Hidroelektrik santralleri barajlı veya nehir tipi olarak ikiye ayrılır. Baraj tipi santraller suyu depolarken nehir tipi santraller akan suyun kinetik enerjisi kullanırlar.
Barajlı santraller hacim, su kalitesi ve akış zamanını değiştirerek; jeomorfolojik süreçlerle doğal hayatın döngüsünde besin ve tortu akışını kısıtlayarak nehir sistemlerini tahrip etmektedir. Barajların son derece önemli sosyal etkileri vardır; şu ana kadar 40-80 milyon insanın yaşam alanı barajların etkisi altında kalmış ve yeni yerleşim alanlarına gönderilmiştir. Bugün birçok bölgede büyük baraj projelerine yerel halk tarafından karşı çıkılmaktadır. Ayrıca büyük barajların oluşturduğu baraj gölleri ekolojik dengeyi bozabilmekte, organik maddelerin göl tabanında birikmesi ile istenmeyen metan oluşumuna sebep olabilmektedir.
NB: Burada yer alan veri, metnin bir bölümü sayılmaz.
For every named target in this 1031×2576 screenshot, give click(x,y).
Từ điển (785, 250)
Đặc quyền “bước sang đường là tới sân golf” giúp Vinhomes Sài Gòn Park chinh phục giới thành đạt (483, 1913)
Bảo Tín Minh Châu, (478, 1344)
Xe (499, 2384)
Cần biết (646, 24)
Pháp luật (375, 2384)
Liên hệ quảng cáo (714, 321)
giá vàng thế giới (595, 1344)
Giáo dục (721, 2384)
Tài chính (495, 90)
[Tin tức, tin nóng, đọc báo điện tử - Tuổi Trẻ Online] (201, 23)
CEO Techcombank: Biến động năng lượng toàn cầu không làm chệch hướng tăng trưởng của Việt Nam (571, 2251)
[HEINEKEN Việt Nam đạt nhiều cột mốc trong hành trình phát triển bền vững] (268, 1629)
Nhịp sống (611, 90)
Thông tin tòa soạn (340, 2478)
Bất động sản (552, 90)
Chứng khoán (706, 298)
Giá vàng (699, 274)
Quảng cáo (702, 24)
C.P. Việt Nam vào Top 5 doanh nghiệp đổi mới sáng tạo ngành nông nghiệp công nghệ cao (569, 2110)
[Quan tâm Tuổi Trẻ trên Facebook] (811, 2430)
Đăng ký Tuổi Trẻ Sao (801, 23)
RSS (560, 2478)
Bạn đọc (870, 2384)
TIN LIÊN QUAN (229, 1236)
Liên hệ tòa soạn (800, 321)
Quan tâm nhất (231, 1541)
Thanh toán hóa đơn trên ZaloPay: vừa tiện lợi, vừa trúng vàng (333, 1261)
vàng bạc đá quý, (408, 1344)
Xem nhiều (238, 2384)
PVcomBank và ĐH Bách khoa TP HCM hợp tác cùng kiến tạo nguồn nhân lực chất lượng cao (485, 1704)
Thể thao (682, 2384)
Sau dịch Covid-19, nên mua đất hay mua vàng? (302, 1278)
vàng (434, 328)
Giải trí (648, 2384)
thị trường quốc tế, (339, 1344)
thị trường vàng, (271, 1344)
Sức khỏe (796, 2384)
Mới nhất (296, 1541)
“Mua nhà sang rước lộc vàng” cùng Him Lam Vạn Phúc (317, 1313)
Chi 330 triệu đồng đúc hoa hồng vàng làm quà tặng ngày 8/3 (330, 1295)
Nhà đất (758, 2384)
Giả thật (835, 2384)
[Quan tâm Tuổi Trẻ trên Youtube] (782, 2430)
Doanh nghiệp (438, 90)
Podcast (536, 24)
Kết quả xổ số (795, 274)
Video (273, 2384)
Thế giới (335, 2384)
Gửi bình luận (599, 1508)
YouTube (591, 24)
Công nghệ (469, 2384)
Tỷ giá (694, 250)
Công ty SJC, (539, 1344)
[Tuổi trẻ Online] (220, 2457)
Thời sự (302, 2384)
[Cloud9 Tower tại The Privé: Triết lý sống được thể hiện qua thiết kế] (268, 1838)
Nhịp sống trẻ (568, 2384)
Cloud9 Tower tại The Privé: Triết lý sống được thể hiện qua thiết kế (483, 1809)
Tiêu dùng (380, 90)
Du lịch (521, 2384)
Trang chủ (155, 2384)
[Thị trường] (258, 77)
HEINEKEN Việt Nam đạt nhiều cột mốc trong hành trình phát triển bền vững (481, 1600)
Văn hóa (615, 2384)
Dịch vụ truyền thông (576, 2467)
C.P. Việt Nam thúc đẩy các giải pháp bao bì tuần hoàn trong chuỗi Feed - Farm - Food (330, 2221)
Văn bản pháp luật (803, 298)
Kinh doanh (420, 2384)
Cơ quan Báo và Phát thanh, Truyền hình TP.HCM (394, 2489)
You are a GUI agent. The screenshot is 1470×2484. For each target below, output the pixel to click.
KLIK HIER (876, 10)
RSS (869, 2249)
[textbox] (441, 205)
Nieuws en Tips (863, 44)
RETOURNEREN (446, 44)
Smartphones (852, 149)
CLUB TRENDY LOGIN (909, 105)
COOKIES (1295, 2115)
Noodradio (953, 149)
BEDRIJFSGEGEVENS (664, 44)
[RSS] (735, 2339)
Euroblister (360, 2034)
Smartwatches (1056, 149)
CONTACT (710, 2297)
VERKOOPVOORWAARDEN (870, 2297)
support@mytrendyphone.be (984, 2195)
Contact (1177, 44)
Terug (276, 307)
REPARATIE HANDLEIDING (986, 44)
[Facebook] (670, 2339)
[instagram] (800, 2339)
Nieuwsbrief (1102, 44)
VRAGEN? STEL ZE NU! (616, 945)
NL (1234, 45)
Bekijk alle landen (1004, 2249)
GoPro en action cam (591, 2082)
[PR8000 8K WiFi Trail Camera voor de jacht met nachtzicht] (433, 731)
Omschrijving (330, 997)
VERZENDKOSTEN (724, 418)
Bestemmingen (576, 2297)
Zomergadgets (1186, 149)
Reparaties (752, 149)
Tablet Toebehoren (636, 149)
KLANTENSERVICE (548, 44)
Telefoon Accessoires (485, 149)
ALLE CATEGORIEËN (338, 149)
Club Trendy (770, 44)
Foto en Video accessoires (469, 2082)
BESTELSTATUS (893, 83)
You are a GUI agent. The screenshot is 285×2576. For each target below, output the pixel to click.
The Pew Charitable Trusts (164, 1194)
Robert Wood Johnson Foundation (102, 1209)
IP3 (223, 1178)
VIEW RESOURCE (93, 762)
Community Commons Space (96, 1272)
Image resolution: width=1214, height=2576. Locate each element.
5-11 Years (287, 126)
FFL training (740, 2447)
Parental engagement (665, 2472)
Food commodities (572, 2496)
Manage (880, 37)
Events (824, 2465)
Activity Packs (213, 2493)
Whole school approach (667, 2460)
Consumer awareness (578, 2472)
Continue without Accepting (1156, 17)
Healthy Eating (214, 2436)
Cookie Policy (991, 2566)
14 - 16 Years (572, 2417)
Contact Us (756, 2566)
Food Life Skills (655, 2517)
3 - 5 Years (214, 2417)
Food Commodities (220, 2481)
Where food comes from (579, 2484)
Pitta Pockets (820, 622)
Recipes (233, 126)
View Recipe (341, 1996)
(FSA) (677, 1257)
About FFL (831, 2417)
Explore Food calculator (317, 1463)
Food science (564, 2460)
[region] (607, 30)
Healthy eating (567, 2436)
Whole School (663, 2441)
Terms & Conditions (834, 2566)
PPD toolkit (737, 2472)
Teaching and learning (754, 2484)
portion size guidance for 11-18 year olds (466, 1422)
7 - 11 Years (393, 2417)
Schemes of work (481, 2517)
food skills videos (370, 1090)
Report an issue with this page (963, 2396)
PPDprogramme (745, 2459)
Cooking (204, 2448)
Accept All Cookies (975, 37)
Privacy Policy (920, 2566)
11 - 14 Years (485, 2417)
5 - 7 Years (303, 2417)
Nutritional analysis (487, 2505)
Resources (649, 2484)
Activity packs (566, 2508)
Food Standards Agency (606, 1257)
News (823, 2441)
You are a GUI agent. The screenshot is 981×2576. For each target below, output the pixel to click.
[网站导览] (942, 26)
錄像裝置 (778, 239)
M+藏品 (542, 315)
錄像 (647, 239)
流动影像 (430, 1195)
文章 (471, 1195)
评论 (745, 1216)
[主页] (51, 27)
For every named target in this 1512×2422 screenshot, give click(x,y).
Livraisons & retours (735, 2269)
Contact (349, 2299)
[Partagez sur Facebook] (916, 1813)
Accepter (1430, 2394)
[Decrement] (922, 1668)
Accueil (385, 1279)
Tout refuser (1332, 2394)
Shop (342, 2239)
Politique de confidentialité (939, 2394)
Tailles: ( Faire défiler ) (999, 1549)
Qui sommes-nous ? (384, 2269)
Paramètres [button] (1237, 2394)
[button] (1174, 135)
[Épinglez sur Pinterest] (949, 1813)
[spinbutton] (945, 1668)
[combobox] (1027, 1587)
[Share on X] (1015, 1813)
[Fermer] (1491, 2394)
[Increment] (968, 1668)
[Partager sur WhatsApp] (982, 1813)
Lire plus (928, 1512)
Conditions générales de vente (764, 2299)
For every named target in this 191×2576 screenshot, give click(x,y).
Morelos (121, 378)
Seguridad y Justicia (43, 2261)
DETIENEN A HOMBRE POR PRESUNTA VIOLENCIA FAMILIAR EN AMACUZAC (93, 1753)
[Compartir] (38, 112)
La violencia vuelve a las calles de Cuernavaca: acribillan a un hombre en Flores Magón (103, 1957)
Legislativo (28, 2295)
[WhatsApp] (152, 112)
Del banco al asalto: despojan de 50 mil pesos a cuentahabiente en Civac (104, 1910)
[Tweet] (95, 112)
Nehir tipi santrallerde elektrik üretimi akarsuyun akım özellikleri ile sınırlıdır ve bundan dolayı küçük ve orta çaplı olmaktadır. Suyun akış kanalının değiştirilmemesi halinde bu santrallerin doğaya zararı azdır. Fakat bir akarsu üzerine akarsuyun kapasitesinin çok üstünde nehir tipi hidroelektrik santrali kurulması halinde nehrin alt katmanlarında su kalmayacak ve ekolojik denge bozulacaktır. Nehir tipi santraller projelendirilirken akarsu havzasının ekolojik özellikleri detaylı şekilde etüt edilmelidir.